We are developing novel methods to simultaneously analyze candidate genes or regions from multiple samples in a single experiment rapidly and cost-effectively. One method, we call Reflex, provides an elegant approach to sample preparation for long-range PCR (LR-PCR) amplicons. Current methods use LR-PCR for target enrichment then use random fragmentation of each sample followed by ligation of DNA barcodes before sequencing: this approach is expensive and labour intensive.
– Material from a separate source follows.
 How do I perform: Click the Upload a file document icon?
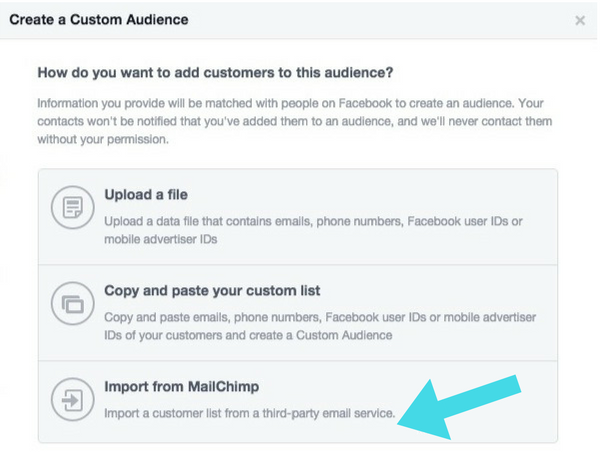coord(71,209)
In the Reflex workflow, we perform LR-PCR on genomic targets using primers that also add a DNA barcode to the LR-PCR product. This allows us to then produce pools of the LR-PCR products of multiple, typically 384, samples. The equimolar pooled population of 384 LR-PCR products are then processed to generate tiled 'daughter' Reflex PCR products across the target, each carrying a copy of the cognate DNA barcode. This is achieved by an intramolecular fold-back between two inverted Reflex sequences, followed by polymerase extension, so copying the DNA barcode. The Reflex daughter PCR products are then equimolar pooled for sequencing where the DNA barcode allows identification of the originating DNA sample within the population pool.
We have developed Reflex workflows that are compatible with the Illumina, Ion Torrent and Roche-454 next-generation sequencing platforms and can index multiple pooled populations to sequence thousands of DNA samples in a single run. The workflow is robust and can be performed quickly and cheaply with small amounts of input DNA and with high specificity to discriminate between members of multigene families.